I read (perhaps two years ago?) that a scientist had managed to slow a photon or group of photons down to about 35 miles per hour or something else drastically slow from the expected 186K per second. What in the hell did she do? Did it have something to do with a Bose-Einstien Condensate or is this something totally different?
I don’t know about the particular experiment to which you refered, but if I recall my physics correctly, there’s nothing particularly difficult about slowing light down. C in a vaccum is 186K and change, but light in a different medium has a slower speed (this causes the refraction effect when you put something into water. C in water is slower than C in air).
35 miles per hour seems pretty drastic, tho, and I’d also be interested in hearing how that was done…
Note that photons themselves don’t really slow down – when they hit some medium, the matter essentially absorbs and emits photons, which takes more time. While they are in between (until they hit something, so to speak) the photons still move at c.
Another interesting experiment (won a Nobel prize, I think) – electrons (probably other stuff too) can move ‘faster’ than light through some media.
Panama, are you sure about that? Granted, I’ve been away from physics for a while, but I’m sure I recall that the photons DO, in fact, slow down (depending on the medium, of course)… at least in media which are transparent (maybe translucent too)to light.
Or do I just have my head up my butt (wouldn’t be the first time; and the view’s not so great…)?
All anti-particles can be considered to be moving backward in time. Accelerating an electron itself would be impossible because it would become a black hole before it made it to c. Of course, in Feynman Diagrams reactions which do not violate standard theory can involve electrons moving backward in time (and they, too, are positrons).

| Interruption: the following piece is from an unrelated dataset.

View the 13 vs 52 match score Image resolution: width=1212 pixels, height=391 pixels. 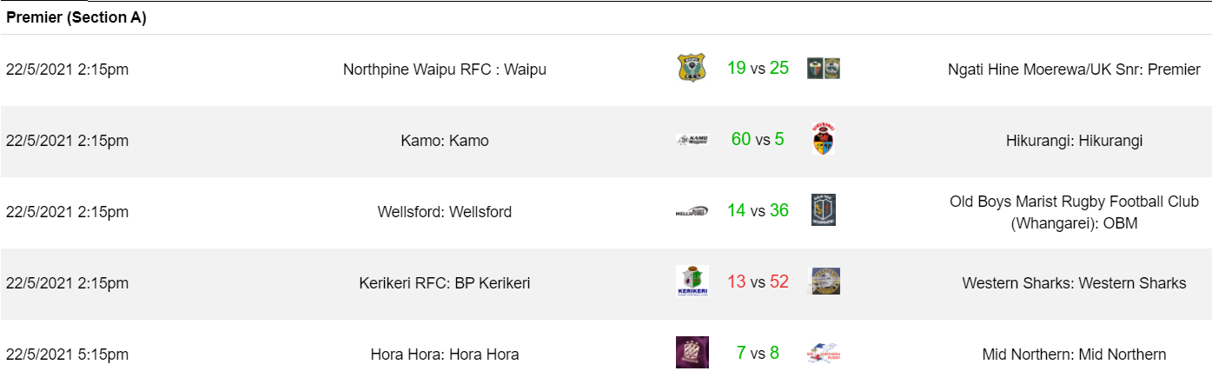coord(758,282)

Astro, you got it. I was wondering what sort of medium would be required to slow light down that much. Around that same time I recall reading about Bose Einstien Condensates which I think would be “thick” enough to slow light down. I do not believe that was how it was done, though…
Panama, the speed of light in any particular medium is constant. Interesting that you feel its caused by absorb/emit function. Don’t know one way or the other
Now I’m all curious about this… I know I have some Bose Einstein condensate around here somewhere. I just had some last week… what did I do with it?

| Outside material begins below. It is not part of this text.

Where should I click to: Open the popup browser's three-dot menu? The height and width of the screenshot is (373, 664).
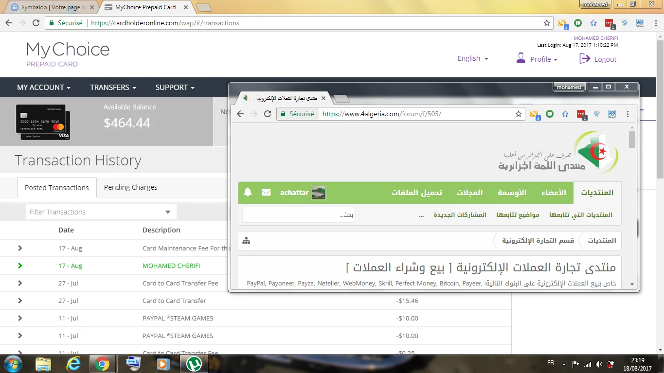coord(628,114)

It was a number of months ago, I vaguely remember it. The research group vaporised something… I want to say Sodium and then froze it when it was in the gas state or something odd like that (about a fraction of a degree above 0 K) then found that light moved slower than freeway speedlimits
Check this site for a quick explanation.
I’ll post another more in depth link soon.
Here’s a better article.
The faster than light concept you are talking about is called “Quantum Tunneling”. I’ll post a link to that too.

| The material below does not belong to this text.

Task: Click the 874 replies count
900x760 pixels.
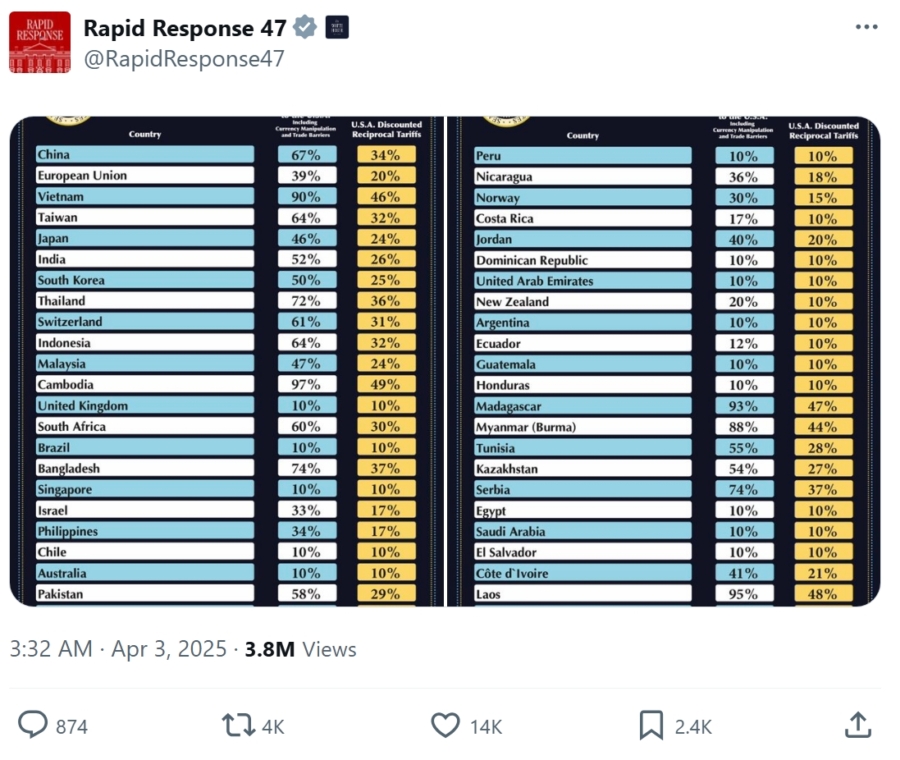Action: click(x=72, y=727)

I KNEW it had something to do with a Condensate.
First off, there is no “C in a medium”. C is C, no matter what, and is an absolute constant. The speed of light in vacuum is C, and the speed of light in a material is less than C.
That said: Nothing can go faster than C. However, things (in principle anything, but realistically someting lightweight like an electron) can go faster than the speed of light in a given medium. There’s a shockwave produced called Cherenkov radiation, which is analogous to a sonic boom.